● Lesetext:
____________

Ost-Bauern sind besser gerüstet für Europa

Die Pferde sind echt, der Mist auch. Seit 1926 will sich der Deutsche Bauernstand in Berlin alle Jahre wieder von seiner besten Seite zeigen – mit Kühen zum Anfassen für die Stadtkinder, mit Würsten, Schinken, Bier und Schnaps für die Erwachsenen. 47 Länder aus aller Welt sind diesmal dabei, aus den Entwicklungsregionen ein paar weniger als im letzten Jahr. Aber um sie geht es nicht, Deutschland will sich im Weltvergleich sonnen und der Bauernverband seine Standespolitik ins rechte Licht rücken. Beide haben Probleme mit Europa und Amerika: Die EG hat 1992 einen bescheidenen Versuch unternommen, die landwirtschaftliche Überschußproduktion zu drosseln, die USA haben in den Gatt-Freihandelsverhandlungen einen Subventions- und Zollabbau durchgesetzt.

____________

● Bereitgestelltes Material:
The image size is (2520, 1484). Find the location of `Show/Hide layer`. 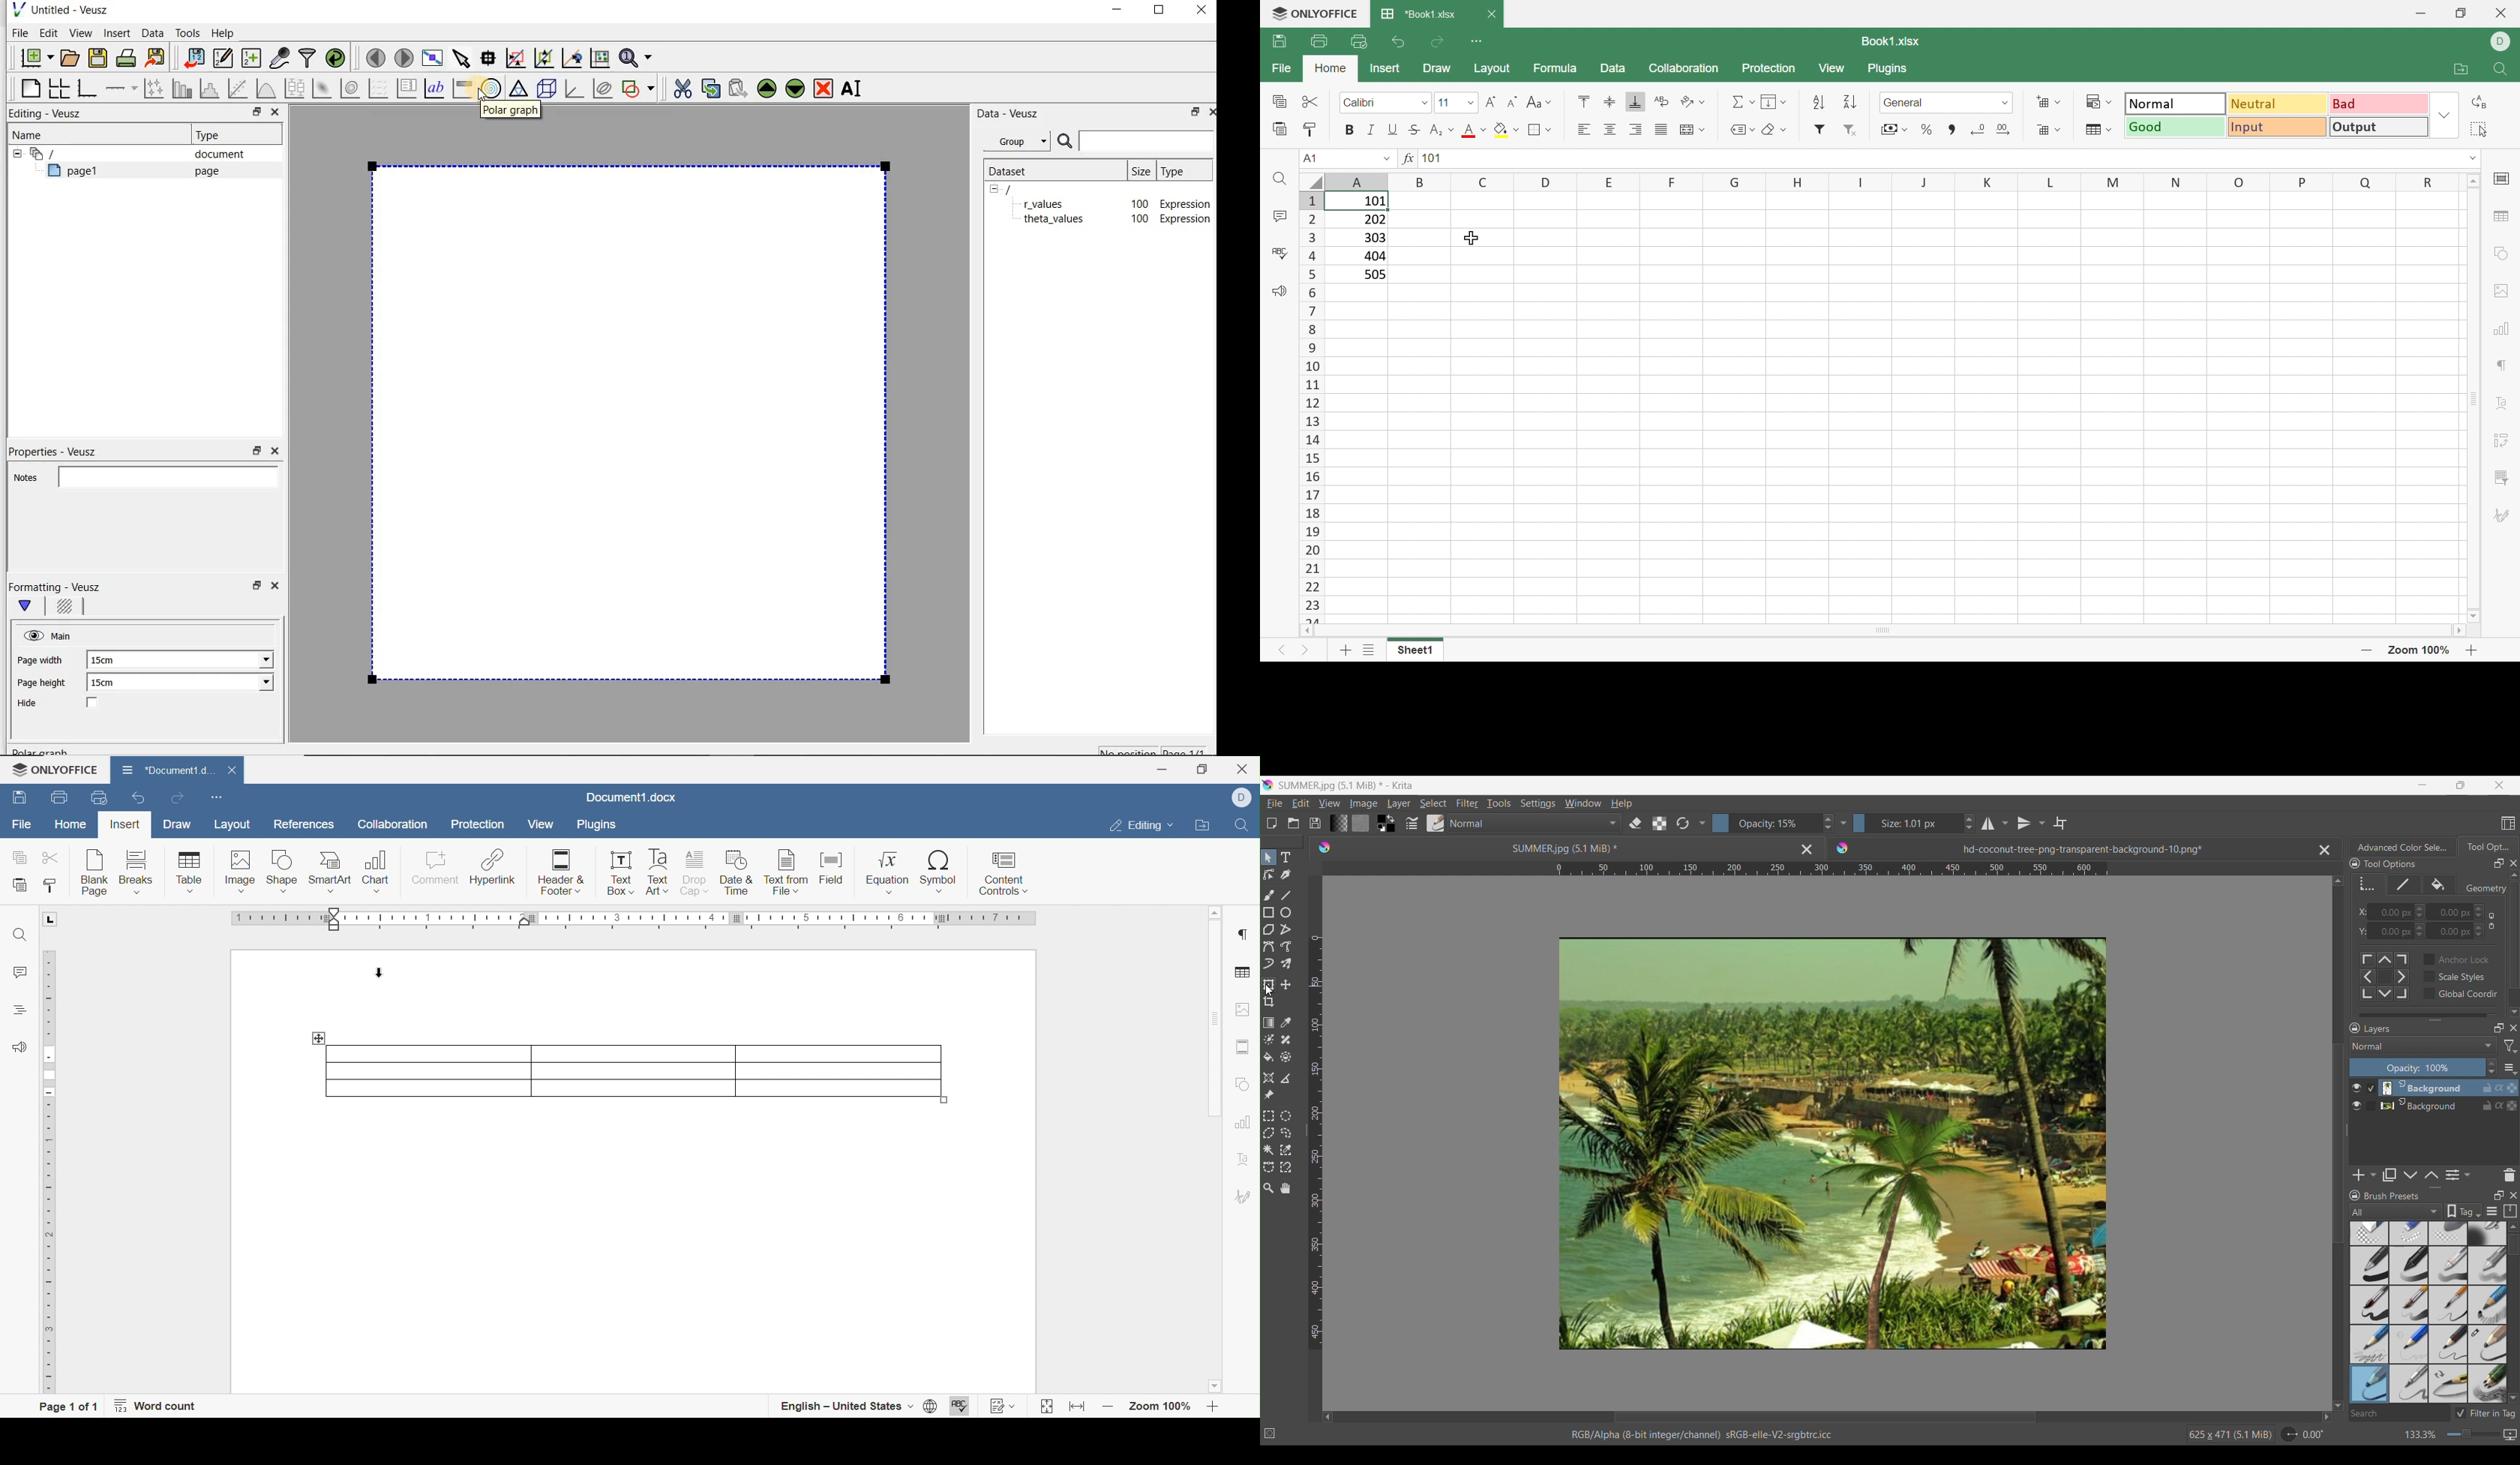

Show/Hide layer is located at coordinates (2357, 1106).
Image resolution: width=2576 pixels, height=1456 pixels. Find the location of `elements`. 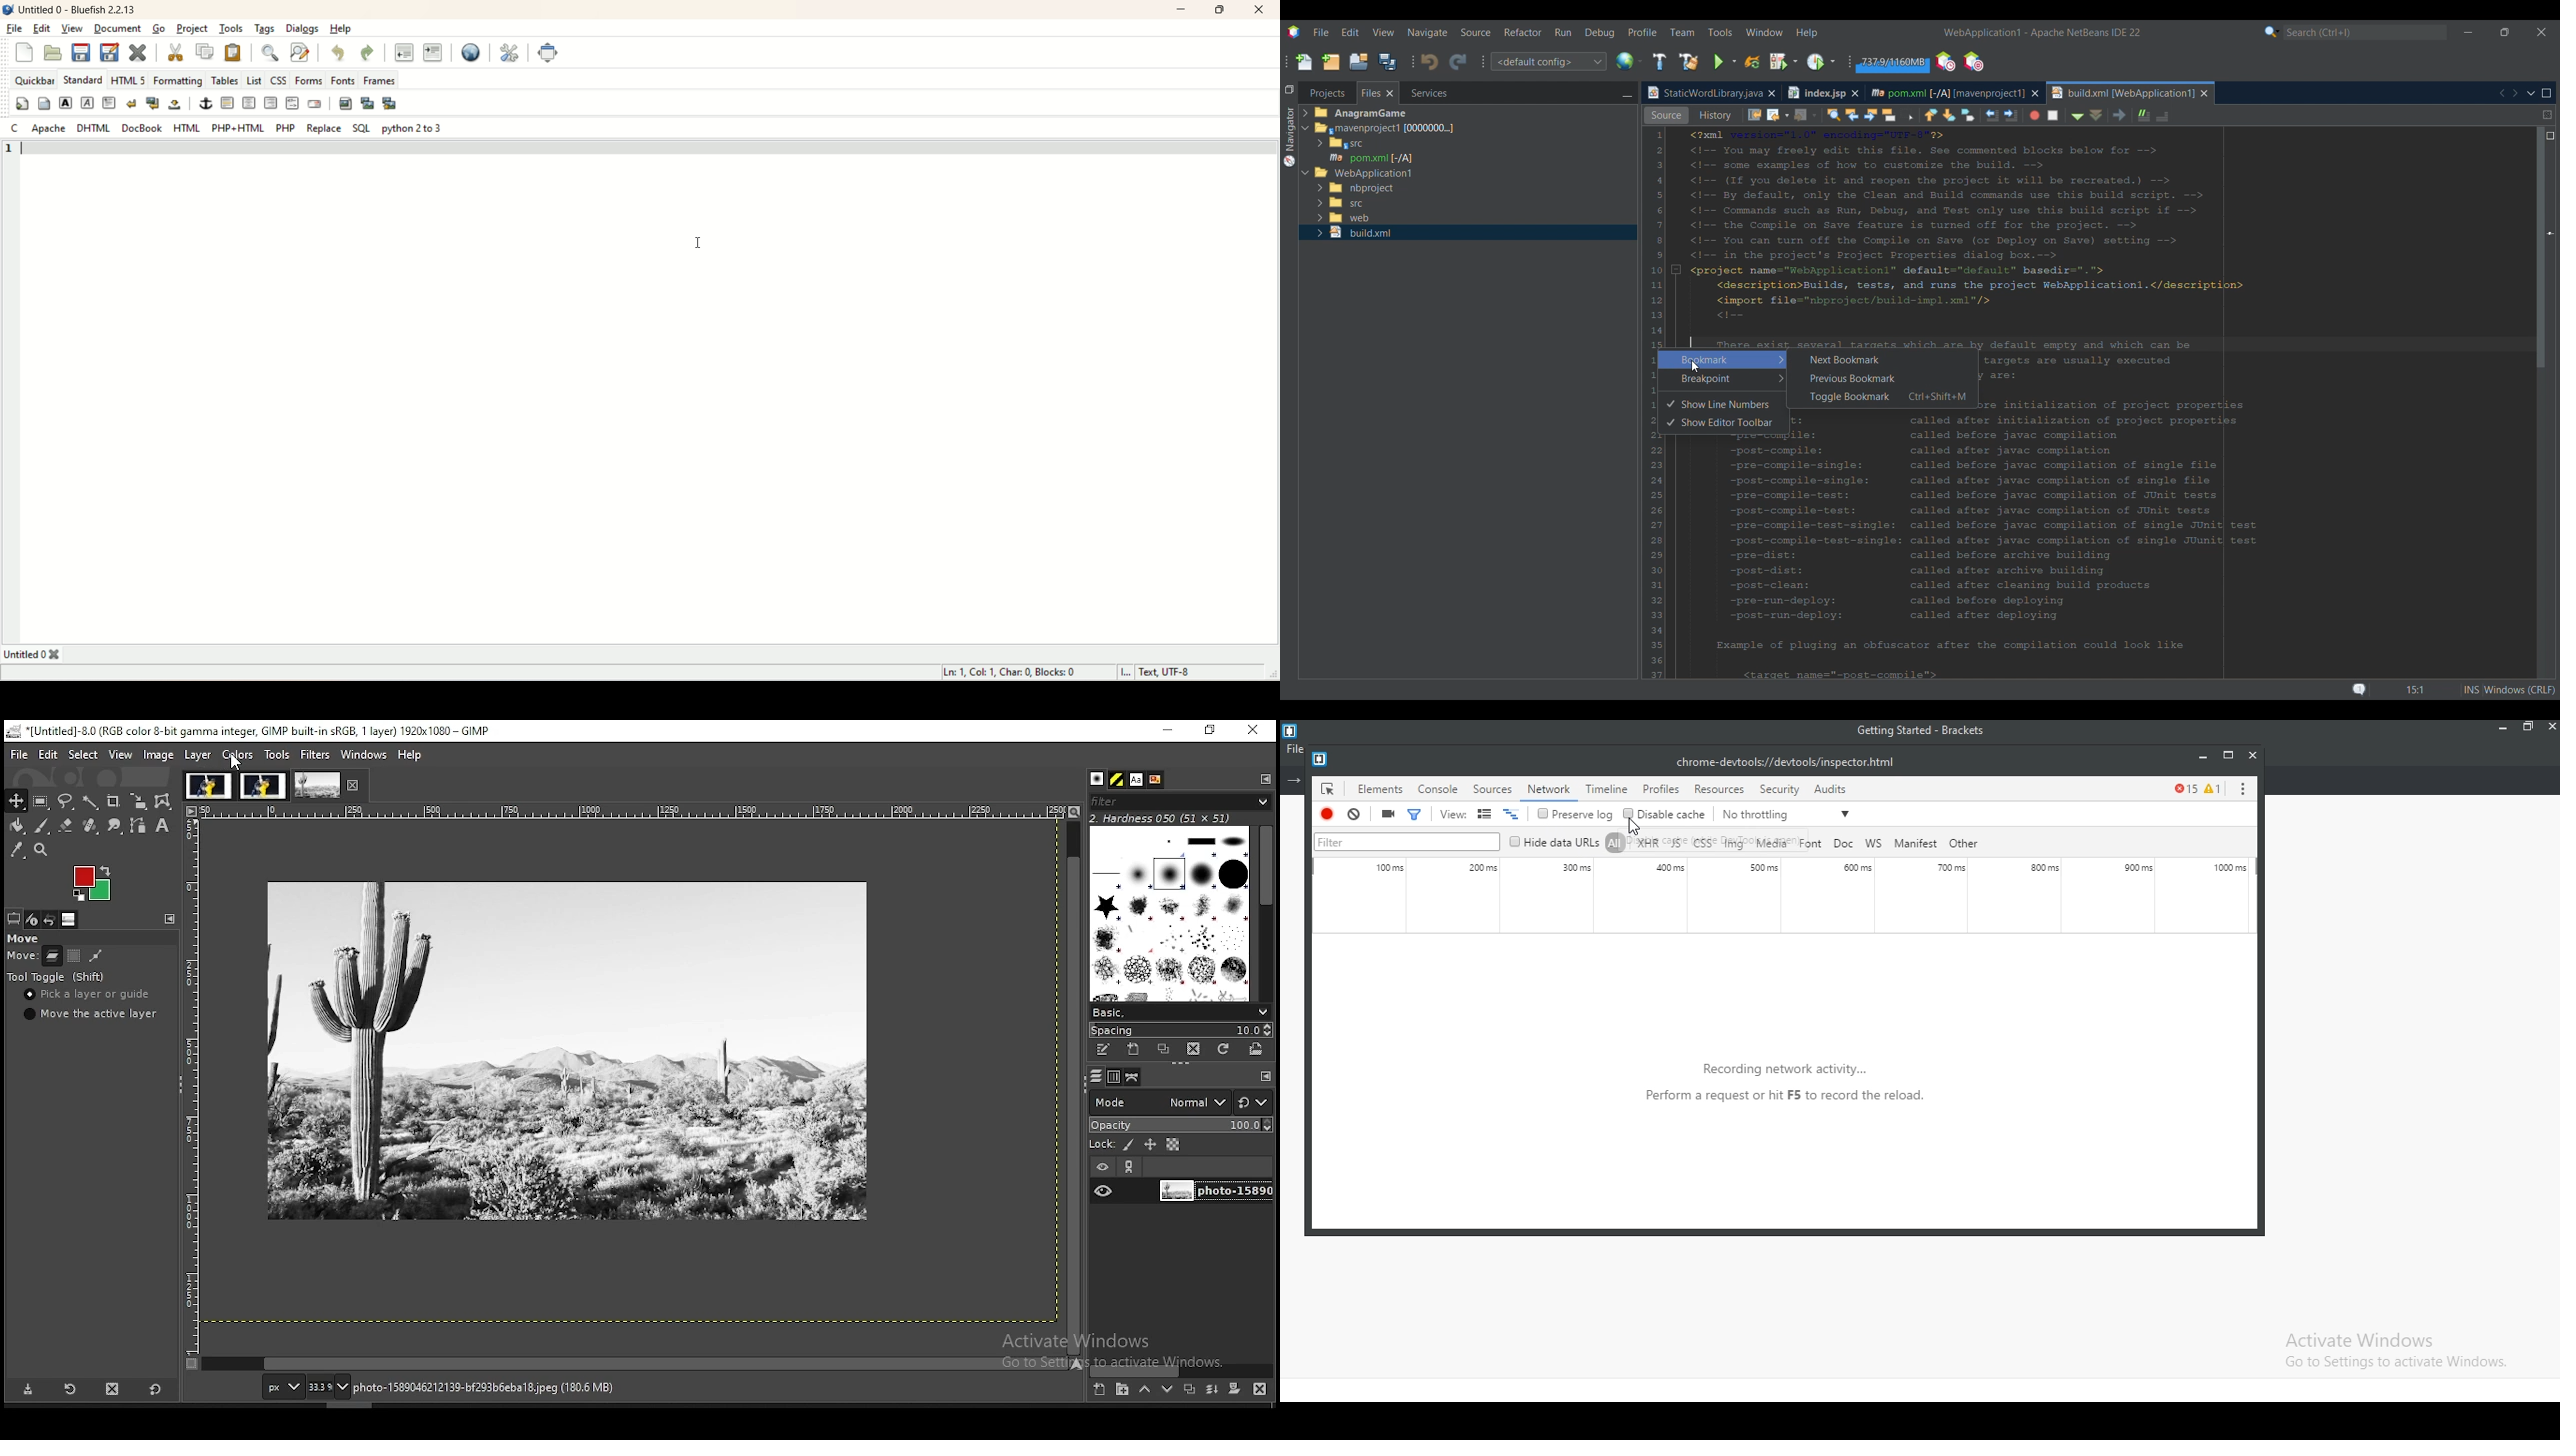

elements is located at coordinates (1377, 790).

____________

● Die Aufgabe: Wie viele Länder sind laut dem Lesetext diesmal bei der Berliner Schau des Deutschen Bauernstandes dabei?

● Ergebnis der Aufgabe: 47 Länder.